== DATA TO EXAMINE
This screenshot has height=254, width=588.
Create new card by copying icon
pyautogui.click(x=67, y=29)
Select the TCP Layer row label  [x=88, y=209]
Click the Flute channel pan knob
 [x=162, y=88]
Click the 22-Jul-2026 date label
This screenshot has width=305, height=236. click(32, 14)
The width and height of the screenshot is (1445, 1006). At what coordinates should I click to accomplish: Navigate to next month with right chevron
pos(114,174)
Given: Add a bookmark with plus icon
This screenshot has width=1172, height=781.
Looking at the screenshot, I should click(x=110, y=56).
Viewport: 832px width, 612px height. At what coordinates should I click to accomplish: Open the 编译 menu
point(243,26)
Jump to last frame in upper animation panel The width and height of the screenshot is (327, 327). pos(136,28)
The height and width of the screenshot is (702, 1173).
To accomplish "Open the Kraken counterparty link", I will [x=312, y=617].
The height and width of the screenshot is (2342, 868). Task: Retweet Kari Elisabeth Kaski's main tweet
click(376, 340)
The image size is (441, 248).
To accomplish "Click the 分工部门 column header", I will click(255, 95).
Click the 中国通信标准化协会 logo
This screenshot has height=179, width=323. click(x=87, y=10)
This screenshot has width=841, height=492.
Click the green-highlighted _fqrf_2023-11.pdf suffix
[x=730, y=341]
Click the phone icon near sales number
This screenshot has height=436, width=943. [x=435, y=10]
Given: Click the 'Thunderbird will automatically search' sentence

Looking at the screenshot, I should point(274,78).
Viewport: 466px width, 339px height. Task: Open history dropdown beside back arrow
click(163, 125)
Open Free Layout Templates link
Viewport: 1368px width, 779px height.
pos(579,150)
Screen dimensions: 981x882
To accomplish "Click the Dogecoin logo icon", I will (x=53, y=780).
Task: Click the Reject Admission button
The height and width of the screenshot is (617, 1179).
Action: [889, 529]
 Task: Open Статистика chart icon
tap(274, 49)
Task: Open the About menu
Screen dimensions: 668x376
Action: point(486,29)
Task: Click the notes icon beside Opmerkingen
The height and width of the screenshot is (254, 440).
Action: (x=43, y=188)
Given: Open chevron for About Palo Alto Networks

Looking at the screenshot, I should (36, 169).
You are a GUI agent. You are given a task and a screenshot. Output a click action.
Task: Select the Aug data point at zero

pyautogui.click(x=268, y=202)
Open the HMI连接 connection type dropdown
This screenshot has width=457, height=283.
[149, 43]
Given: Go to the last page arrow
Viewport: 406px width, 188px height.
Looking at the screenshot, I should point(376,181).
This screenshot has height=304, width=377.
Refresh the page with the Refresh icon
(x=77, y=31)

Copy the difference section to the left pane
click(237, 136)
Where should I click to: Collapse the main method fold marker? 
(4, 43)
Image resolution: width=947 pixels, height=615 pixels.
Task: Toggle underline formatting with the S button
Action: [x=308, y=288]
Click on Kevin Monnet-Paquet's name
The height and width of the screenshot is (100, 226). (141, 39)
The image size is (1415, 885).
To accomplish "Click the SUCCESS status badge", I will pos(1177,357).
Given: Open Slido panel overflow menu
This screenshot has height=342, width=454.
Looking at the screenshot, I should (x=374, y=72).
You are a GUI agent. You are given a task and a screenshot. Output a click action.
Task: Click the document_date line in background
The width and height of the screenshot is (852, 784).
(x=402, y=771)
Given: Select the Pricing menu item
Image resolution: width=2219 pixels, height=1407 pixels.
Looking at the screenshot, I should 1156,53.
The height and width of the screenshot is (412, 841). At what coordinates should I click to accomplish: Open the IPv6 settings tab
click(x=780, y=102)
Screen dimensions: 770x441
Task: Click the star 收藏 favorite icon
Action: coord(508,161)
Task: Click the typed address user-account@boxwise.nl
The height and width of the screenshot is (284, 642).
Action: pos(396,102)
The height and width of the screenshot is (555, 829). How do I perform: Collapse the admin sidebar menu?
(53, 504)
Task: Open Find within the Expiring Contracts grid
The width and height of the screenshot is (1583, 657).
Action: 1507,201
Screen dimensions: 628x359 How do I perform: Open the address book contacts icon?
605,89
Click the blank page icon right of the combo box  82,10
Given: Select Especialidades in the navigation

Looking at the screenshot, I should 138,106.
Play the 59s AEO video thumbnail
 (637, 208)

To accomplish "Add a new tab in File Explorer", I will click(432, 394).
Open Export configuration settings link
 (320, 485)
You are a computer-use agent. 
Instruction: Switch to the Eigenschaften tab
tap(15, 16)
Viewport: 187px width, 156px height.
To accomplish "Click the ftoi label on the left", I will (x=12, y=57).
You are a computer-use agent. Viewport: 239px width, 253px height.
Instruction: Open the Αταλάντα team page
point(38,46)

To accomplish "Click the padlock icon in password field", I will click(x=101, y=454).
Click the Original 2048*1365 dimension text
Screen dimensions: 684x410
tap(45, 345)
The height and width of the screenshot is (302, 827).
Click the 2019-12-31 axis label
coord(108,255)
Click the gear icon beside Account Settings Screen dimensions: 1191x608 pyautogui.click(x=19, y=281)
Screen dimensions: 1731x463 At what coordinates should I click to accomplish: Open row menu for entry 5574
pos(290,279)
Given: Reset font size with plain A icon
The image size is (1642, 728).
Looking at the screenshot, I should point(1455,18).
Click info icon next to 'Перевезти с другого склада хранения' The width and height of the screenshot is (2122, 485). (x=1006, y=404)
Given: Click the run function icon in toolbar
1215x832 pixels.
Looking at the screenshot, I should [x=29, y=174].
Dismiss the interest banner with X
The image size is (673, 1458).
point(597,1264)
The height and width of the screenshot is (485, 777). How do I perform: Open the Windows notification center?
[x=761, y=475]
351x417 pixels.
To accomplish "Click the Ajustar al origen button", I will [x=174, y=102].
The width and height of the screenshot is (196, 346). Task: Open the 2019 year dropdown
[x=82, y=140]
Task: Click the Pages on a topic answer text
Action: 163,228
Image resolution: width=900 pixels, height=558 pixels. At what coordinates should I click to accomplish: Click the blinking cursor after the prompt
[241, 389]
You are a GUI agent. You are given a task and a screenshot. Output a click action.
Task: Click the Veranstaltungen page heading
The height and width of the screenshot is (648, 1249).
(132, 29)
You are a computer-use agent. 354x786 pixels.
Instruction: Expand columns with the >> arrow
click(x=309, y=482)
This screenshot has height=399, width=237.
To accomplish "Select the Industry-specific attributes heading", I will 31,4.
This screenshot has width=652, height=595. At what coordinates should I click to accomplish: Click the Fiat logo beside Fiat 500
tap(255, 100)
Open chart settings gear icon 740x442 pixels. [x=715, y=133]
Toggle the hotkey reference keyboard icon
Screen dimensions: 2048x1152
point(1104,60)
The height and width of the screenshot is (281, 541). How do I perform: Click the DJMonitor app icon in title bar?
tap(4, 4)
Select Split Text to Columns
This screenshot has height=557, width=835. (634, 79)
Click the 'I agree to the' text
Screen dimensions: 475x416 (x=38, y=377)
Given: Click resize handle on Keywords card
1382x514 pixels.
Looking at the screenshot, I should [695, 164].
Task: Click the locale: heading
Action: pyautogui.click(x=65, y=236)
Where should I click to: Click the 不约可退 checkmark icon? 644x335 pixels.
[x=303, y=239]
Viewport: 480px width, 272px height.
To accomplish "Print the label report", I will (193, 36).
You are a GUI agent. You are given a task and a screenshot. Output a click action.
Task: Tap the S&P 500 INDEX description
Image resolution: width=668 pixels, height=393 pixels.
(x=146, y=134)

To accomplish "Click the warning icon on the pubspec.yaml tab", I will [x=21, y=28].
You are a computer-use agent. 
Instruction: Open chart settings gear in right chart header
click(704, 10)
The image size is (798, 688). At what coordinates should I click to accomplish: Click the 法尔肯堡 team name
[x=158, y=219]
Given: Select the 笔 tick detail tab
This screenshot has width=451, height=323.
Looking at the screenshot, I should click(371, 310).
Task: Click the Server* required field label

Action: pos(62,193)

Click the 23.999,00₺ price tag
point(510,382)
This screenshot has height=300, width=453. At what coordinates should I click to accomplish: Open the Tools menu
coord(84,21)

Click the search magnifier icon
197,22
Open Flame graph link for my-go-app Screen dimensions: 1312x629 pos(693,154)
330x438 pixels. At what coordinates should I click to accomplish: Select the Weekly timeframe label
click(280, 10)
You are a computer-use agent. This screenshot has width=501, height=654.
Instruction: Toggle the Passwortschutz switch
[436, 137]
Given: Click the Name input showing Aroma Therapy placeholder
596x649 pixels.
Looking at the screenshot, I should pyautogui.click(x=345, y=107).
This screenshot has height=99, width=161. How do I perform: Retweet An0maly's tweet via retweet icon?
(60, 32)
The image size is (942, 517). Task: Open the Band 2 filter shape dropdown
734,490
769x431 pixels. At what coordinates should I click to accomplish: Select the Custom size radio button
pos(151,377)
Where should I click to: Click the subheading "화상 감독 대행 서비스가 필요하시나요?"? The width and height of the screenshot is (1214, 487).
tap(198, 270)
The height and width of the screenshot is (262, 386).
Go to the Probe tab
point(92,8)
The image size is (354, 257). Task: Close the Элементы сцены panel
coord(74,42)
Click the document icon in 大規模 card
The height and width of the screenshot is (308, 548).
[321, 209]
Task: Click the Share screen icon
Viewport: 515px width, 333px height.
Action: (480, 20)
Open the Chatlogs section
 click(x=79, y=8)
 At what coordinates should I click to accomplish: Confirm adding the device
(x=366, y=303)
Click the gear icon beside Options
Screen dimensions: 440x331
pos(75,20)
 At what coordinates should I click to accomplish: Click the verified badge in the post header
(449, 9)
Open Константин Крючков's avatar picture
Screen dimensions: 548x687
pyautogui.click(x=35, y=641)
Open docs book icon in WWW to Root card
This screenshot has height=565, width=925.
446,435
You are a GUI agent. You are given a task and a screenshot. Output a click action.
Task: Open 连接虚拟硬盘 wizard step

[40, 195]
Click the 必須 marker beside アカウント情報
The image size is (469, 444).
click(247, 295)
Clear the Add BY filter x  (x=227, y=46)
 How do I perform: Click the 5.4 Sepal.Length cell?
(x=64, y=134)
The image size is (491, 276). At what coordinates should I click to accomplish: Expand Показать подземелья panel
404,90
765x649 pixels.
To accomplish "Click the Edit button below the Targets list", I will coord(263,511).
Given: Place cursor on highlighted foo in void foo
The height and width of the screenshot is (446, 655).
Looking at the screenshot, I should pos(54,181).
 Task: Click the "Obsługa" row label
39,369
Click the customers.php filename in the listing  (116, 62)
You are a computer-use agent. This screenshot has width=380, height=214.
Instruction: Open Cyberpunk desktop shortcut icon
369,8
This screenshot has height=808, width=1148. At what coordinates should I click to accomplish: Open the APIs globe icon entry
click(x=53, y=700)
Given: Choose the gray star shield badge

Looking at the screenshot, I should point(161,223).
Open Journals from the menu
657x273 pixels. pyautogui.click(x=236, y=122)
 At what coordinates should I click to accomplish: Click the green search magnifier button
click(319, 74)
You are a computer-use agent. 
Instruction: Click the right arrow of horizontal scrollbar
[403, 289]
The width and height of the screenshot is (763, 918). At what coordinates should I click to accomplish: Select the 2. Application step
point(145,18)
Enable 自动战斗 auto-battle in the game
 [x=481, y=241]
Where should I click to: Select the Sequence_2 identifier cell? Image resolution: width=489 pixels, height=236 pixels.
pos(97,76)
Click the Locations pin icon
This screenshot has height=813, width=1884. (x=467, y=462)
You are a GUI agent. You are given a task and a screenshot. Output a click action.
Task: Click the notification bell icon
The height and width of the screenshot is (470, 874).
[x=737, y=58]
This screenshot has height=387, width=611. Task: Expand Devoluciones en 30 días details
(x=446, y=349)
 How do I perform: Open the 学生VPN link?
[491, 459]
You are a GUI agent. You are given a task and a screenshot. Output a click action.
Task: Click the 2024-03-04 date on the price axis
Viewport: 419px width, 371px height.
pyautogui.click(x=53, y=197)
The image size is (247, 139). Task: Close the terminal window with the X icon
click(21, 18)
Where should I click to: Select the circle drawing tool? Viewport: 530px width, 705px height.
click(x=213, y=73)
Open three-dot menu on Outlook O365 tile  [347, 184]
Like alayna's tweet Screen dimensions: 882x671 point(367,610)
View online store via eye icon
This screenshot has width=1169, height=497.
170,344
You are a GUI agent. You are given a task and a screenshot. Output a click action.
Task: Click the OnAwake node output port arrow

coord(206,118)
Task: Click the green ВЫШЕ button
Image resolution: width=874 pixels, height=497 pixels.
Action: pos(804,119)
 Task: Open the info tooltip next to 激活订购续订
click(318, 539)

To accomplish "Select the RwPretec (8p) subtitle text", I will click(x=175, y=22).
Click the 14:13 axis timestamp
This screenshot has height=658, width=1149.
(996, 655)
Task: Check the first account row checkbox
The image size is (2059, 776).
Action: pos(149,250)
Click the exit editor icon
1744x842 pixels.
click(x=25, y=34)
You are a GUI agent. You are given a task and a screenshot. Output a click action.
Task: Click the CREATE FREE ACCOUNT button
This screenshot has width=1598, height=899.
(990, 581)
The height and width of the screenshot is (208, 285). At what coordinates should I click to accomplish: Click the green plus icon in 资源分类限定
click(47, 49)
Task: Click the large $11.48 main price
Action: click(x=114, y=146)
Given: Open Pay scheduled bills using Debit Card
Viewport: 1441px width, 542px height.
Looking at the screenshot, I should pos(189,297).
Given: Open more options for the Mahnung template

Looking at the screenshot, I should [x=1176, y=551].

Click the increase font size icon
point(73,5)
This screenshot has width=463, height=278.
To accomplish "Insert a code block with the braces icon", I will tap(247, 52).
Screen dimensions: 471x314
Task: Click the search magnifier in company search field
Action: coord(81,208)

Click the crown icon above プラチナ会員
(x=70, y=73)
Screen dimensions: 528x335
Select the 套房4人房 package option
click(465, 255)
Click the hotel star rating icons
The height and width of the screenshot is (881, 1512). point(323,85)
====
**ASSIGNMENT**
Report how many lines of the entries hold the string "computer". Provide the number alone.

**ANSWER TO THE EXERCISE**
7